# [Study material]
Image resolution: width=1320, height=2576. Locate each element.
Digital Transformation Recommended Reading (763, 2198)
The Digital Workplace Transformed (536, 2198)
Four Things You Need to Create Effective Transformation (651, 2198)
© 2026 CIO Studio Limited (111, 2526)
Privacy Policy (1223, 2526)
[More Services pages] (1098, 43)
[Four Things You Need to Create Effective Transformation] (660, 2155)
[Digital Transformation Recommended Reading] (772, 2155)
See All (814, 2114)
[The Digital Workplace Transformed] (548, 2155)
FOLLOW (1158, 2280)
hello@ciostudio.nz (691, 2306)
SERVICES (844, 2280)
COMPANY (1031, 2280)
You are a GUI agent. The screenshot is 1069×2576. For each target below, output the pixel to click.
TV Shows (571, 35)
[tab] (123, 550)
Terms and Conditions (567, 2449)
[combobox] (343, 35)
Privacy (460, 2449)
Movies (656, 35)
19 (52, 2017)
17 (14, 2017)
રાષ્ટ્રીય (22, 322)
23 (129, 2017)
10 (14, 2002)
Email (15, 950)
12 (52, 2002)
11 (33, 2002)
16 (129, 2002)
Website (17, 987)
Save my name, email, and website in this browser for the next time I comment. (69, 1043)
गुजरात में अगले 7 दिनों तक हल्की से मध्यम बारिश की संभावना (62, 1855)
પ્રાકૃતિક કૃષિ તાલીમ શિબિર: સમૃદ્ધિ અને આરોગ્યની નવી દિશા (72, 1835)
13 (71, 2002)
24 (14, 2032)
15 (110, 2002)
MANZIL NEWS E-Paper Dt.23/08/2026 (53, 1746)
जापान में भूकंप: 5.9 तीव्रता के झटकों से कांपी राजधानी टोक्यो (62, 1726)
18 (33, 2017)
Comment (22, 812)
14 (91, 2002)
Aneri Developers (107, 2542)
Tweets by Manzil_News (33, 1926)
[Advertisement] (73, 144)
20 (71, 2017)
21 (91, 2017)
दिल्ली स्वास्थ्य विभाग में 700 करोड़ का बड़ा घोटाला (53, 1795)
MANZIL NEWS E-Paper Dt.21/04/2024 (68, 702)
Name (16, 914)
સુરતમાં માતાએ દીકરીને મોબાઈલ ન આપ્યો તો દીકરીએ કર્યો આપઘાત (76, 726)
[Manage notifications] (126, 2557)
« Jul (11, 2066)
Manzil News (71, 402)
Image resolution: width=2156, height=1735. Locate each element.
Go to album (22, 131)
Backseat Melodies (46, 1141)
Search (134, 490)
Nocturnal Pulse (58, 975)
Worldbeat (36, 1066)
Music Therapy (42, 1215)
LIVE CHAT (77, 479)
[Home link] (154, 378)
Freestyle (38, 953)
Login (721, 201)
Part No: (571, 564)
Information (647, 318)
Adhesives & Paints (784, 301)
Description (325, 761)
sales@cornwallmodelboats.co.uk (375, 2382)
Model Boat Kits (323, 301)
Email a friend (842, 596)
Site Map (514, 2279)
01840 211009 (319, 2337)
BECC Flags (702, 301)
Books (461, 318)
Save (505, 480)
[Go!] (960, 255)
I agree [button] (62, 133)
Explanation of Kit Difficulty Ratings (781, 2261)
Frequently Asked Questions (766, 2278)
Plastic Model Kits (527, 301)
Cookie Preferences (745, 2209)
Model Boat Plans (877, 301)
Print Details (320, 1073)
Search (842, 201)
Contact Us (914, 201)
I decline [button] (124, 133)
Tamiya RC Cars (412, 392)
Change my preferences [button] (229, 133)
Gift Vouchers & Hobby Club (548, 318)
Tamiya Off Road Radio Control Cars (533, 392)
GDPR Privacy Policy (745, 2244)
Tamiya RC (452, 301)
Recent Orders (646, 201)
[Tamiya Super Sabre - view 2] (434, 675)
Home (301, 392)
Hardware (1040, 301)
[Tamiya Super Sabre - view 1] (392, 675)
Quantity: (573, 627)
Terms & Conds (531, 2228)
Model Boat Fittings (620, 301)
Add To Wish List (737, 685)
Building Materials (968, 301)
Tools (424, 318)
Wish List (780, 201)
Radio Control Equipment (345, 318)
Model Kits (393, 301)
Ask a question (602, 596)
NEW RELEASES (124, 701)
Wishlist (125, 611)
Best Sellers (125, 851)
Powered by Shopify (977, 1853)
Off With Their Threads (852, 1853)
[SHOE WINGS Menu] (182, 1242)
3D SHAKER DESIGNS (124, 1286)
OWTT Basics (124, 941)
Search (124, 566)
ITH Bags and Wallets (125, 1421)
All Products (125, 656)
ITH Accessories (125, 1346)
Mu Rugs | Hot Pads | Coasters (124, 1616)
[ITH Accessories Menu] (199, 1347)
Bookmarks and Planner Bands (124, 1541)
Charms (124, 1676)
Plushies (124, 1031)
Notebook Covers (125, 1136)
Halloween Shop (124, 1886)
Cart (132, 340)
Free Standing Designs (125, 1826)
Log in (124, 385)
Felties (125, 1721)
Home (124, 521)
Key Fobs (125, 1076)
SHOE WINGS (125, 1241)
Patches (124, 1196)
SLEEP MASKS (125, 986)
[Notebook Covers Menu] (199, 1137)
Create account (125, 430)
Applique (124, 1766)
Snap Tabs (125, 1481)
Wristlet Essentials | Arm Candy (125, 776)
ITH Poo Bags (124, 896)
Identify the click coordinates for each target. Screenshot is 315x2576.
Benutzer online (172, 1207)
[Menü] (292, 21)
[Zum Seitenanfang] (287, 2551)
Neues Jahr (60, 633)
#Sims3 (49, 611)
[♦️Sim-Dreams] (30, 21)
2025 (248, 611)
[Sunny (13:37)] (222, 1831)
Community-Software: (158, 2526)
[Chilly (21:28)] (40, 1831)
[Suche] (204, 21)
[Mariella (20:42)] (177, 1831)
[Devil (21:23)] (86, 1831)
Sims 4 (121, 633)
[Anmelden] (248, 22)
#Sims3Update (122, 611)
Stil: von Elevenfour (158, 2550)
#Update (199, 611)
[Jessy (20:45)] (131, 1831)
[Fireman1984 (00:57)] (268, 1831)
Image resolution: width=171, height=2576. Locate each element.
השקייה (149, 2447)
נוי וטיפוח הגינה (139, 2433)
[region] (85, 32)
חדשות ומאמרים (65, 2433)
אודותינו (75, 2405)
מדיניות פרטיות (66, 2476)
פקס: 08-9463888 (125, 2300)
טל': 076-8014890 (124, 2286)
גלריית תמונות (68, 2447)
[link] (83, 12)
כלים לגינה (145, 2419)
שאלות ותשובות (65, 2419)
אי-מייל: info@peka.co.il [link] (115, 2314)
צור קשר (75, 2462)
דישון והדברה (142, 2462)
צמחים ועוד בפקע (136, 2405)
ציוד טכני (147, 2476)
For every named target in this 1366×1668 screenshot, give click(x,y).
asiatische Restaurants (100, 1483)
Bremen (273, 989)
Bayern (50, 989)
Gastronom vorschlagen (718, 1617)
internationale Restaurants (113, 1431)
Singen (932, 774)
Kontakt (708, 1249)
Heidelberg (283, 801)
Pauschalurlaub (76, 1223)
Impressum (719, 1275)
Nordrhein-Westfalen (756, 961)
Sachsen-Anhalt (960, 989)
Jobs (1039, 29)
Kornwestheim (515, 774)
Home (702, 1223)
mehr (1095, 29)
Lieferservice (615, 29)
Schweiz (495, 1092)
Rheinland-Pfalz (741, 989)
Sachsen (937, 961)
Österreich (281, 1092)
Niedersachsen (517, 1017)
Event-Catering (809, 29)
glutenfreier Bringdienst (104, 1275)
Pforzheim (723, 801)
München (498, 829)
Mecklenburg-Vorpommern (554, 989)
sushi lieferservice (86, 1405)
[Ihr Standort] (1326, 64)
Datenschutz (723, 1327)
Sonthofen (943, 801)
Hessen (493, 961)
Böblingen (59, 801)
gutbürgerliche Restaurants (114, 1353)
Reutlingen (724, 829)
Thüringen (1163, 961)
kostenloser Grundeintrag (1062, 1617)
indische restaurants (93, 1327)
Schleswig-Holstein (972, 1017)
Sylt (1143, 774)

# [Problem description]
Beginning at the first line above, repeat exactly until the line containing "[tab] (123, 550)", which is included.

# [Exercise answer]
Image resolution: width=1320, height=2576. Locate each element.
Digital Transformation Recommended Reading (763, 2198)
The Digital Workplace Transformed (536, 2198)
Four Things You Need to Create Effective Transformation (651, 2198)
© 2026 CIO Studio Limited (111, 2526)
Privacy Policy (1223, 2526)
[More Services pages] (1098, 43)
[Four Things You Need to Create Effective Transformation] (660, 2155)
[Digital Transformation Recommended Reading] (772, 2155)
See All (814, 2114)
[The Digital Workplace Transformed] (548, 2155)
FOLLOW (1158, 2280)
hello@ciostudio.nz (691, 2306)
SERVICES (844, 2280)
COMPANY (1031, 2280)
You are a GUI agent. The screenshot is 1069×2576. For each target below, output the pixel to click.
TV Shows (571, 35)
[tab] (123, 550)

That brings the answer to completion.